Another Almodovar, and this one was not just trying to shock, but really quite repulsive...lots of sex-and-death stuff, so that it verges on the snuff movie. Starts out with a woman having sex with a man while killing him, and though at first this seems like a dream sequence, we later learn that this has really happened. Not as much humour as others, and some unexplained/inexplicable plot elements.

Watched at Jane's shop, having been obtained via informal distribution.

Review of 'How Do You Know'

A romcom, and one that got dreadful reviews and bombed at the box office. I quite liked it though...I particularly liked that none of the characters were very likeable, and that it actually intersected the romantic dimension with a reasonable depiction of the world of work and the way people get stitched up there.

Watched on Netflix via Chromecast - interesting to note that the quality was dreadful for reasons I don't understand.

Monday, December 09, 2019

Review of 'Fast Color'

I wanted to like this. It's atmospheric, it's dystopian fiction about climate change, all the main characters are Black women...but after a promising start it began to drag. There wasn't enough happening, either in the plot or the character or scenario development. And then it's all resolved by a lot happening all at once, which felt like a disappointment too. As is often the case, the denouement is less interesting than the set-up.

Watched on Netflix on the smart TV.

Tuesday, December 03, 2019

Review of 'Belle'

Sort of the decolonised version of Jane Austen - young women in the marriage market of the country gentry, but with added issues of race, slavery and illegitimacy. Not bad, but a bit long and occasionally plodding. It felt to me that it rather overstated the significance of the 'Zong' case in ending slavery and the slave trade, but I'm not expert in this.

Oddly no-one mentions that the young woman is never actually called Belle, but usually Dido, presumably after the Queen of Carthage, who I guess they thought of as a noble black person.

Watched via Netflix and Chromecast.

Sunday, December 01, 2019

Review of 'The Little Sister'

Possibly the best Raymond Chandler novel ever, and one I hadn't heard of. I found it in an omnibus along with The Long Goodbye and Playback. Really stylish, well-written, with heaps of good characters and a great, complex plot. Everything you want in a Chandler novel, and then some. I must say that I was sometimes confused by the plot, but I think that's part of the attraction.

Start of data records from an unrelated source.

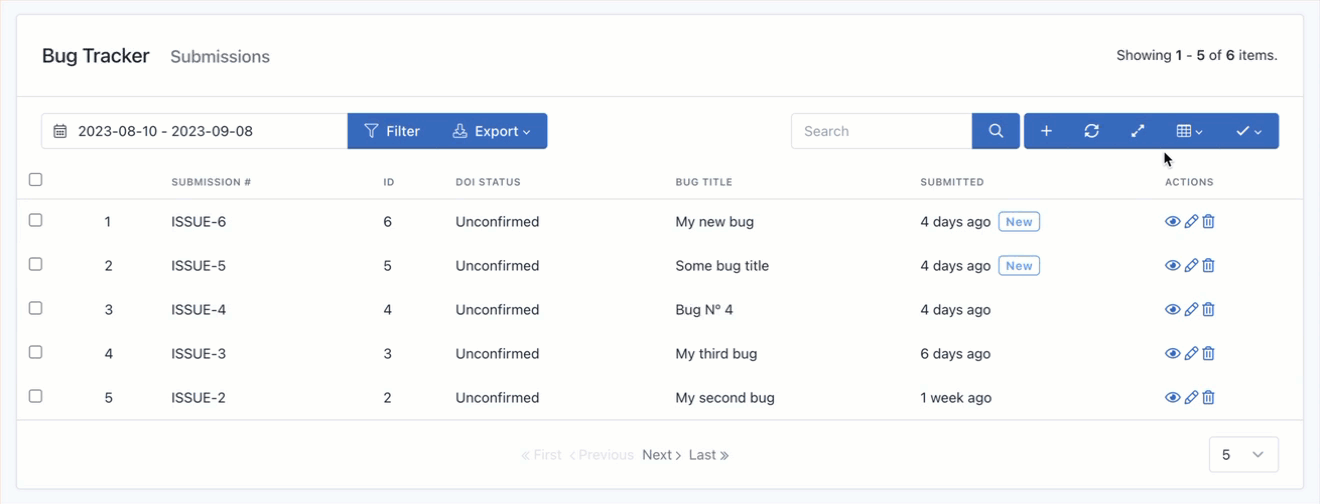This screenshot has width=1320, height=504.
Task: Open the table columns dropdown
Action: coord(1189,131)
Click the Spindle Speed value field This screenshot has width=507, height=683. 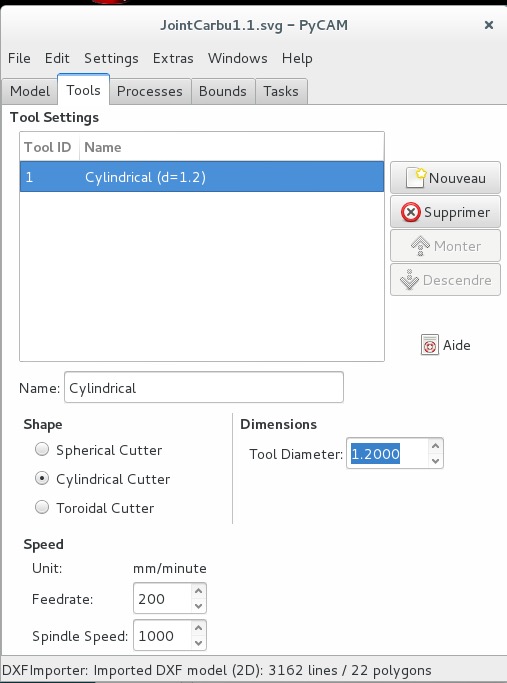tap(162, 636)
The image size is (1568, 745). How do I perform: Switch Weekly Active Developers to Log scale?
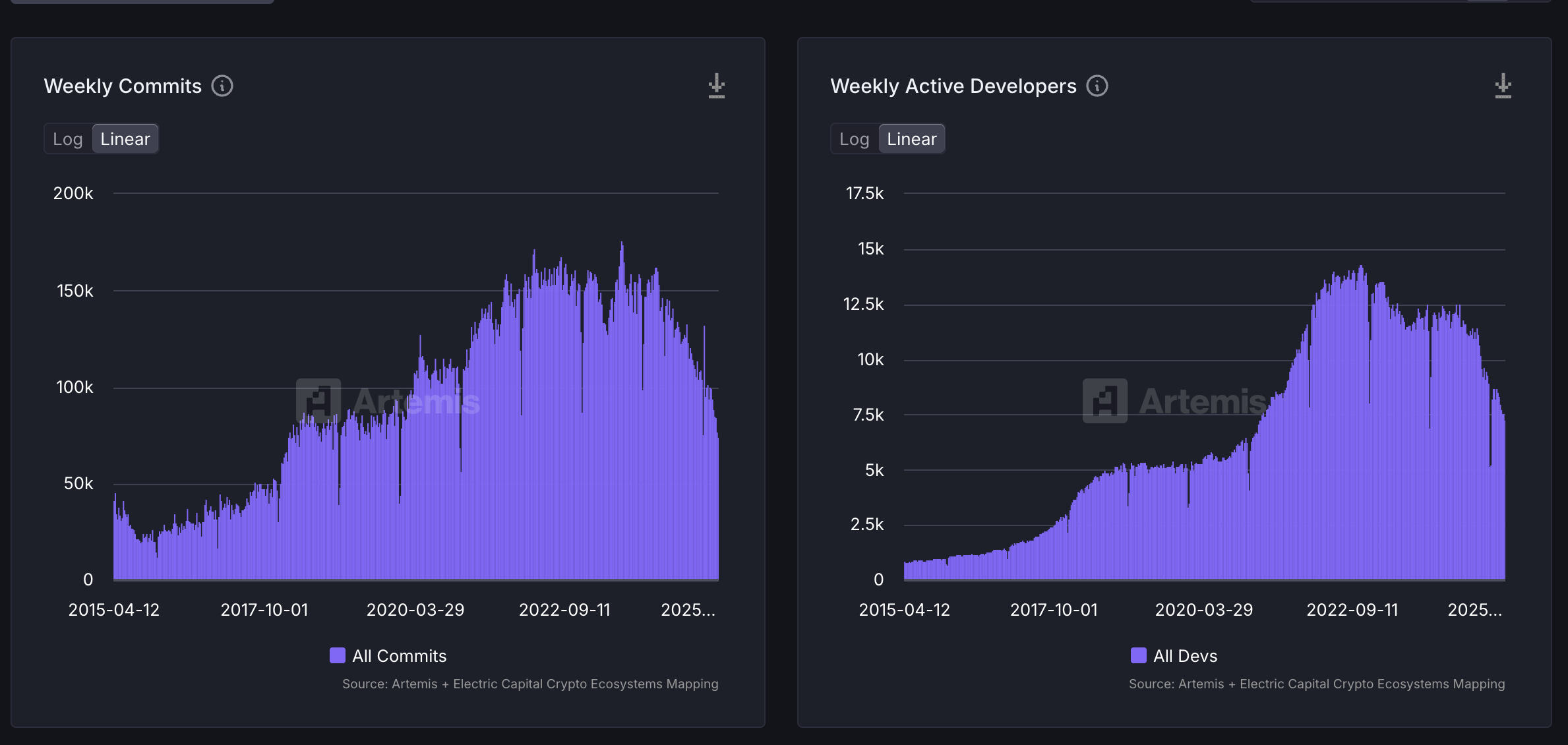coord(855,139)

Review of 'I have lost my body'

A moving French animated film, about a young man and his journey through a life that's sad. There's a surreal element, because we know that he has lost his hand, and the hand is trying to find its way back to him. Usually an animated severed hand is a terrifying thing, but here our sympathies are with the hand as it makes its own journey across a city that might be Paris.

There are some parts that didn't entirely make sense to me - that might be because I missed something, or it might be that the film isn't supposed to be an entirely realistic narrative. What was the place where the hand starts out? There's a fridge full of body parts and eyeballs, but we don't know where it is or ever find out.

But it's a beautiful, poignant and clever film, and I didn't look away or lose engagement for a second.

I note in passing that the young man is Muslim, and that this isn't the point of the story or even a central element. In a British film if a character is Jewish, or Muslim, that has to be the main thing about them; in a French film, not so much, which is great.

Watched on Netflix via phone and Chromecast.